Ее платье задевало за цветы, и очаровательными дорогами она спустилась к морю. Его окаймляли песчаные берега, розовые на заре, цвета расплавленного золота в полдень, а в сумерки становящиеся лиловыми. О, сумерки первого дня грез! Ее тень на песке говорила ей о том, что она была одна и что остаток ее самой был лишь призраком у ее ног; и в жертву тени своей принесла она вечером, бросив в море, драгоценные камни своего ожерелья, которые звякали друг о друга мелодичнее, чем слезы. Ее ожерелье было составлено из трех родов камней, которые были между собою равны, подбор же их был бесценен. И всю ночь была звезда над морем, до самого утра была звезда над морем!

Но еще более применил я к себе рассказ чужестранки о том, как сатиры и фавны ограбили ее и оставили нагую в лесу. Я понял, что ее действия и судьбы изображали каждую из моих мыслей. Я понял, как я внутренне жил эмблемами ее приключений. Это от них возникала моя печаль.

Сатиры сначала окружили ее, танцуя. Высокие цветущие травы скрывали их до половины туловища, и животная природа их топтала ногами, меж тем как руки их предлагали гроздья винограда, плоды и благовонные яблоки; но их руки скоро осмелели.

С тех пор она жила, блуждая, вся занятая таинственной и безнадежной задачей: в поисках волшебного напитка, который создал бы души для волосатых тел бродячих козловакхов. Она поднимала своими хрупкими руками огромные камни и вместо бальзама или талисмана там спали жабы или загнившие воды; змеи скользили между сухими листьями, и орланы вылупливались из яиц, где она предполагала павлинов или голубок; яд закипал, когда она готовила целительный напиток.

— Сын мой, — сказал мне Гермоген, — я узнал, наконец, происхождение и сущность моей тоски, благодаря всему тому, что рассказала мне чужестранка.
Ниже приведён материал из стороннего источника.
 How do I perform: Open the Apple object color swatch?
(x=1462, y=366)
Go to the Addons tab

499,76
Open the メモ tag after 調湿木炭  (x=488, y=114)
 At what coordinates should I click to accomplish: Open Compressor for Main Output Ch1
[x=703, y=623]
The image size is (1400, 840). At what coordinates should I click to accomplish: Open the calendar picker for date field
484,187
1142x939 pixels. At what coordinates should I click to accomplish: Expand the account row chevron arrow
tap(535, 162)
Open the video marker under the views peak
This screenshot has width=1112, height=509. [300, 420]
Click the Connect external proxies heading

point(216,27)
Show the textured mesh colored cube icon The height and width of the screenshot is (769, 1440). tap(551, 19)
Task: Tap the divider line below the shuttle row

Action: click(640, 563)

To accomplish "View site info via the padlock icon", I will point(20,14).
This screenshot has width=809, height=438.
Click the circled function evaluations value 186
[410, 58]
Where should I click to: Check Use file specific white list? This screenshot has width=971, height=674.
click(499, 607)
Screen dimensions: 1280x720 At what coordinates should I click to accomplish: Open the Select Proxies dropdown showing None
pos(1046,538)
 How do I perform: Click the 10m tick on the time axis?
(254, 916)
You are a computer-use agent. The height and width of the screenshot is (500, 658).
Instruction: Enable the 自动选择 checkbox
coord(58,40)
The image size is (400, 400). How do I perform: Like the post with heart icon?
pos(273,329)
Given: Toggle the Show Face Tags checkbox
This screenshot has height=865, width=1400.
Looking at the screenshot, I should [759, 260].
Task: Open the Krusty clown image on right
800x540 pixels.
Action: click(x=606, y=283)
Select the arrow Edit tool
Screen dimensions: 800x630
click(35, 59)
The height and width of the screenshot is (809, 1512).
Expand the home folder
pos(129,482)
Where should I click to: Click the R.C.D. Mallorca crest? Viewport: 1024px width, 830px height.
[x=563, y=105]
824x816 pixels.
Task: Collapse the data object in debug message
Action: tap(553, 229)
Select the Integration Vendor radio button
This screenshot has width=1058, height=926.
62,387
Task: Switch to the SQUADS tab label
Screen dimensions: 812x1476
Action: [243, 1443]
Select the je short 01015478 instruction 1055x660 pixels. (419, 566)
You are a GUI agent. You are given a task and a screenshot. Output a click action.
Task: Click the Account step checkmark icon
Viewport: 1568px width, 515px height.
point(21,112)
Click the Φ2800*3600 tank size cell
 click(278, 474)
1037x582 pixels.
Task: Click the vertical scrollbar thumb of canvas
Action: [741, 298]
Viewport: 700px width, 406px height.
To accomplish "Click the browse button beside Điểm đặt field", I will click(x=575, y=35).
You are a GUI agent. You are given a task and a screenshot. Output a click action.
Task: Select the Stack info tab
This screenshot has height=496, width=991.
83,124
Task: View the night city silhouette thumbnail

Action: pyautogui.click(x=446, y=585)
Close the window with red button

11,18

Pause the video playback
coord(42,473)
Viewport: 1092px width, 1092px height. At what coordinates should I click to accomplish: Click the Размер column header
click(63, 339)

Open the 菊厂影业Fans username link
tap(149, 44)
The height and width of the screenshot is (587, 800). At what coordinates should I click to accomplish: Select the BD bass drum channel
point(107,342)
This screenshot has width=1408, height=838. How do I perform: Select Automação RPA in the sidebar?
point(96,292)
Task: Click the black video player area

Нужен был ее приход ко мне, чтобы я познал чрез нее мое ничтожество. Оно показалось мне огромным и смутным, я нашел его чрезмерным, но, рассмотрев его лучше, я признал, что заслужил его.

Однажды потеряв себя, больше себя не находишь, и любовь не возвращает нас самим себе. Почему не был я одним из тех предусмотрительных мудрецов, которые в городе шли, неся в руке зеркало, чтобы попытаться быть одними лицом к лицу с самим собой, ибо надо жить в присутствии самих себя!

Таков был рассказ господина моего Гермогена о встрече его с чужестранкой. Он почерпнул из нее любопытные уроки, потому что ум у него был рассудительный, но он любил оживлять свои мысли аллегориями. Быть может, он хотел более меня поразить? примешав басню к своему наставлению.

Его нравоучение было тонким и, конечно, осталось не бесплодным, потому что я воскликнул: «Счастливы те, кто, как Гермоген, благодаря посредничеству сна, встречают себя на жизненном пути, но еще счастливее те, кто никогда с собой не расставался и кому их собственное присутствие заменило целый мир!»

Ночь пришла; лошадь моя ступала по сухим листьям и спотыкалась о пни. Я не знал, как найти выход из леса, и я искал по звездам, между деревьями, путь зари.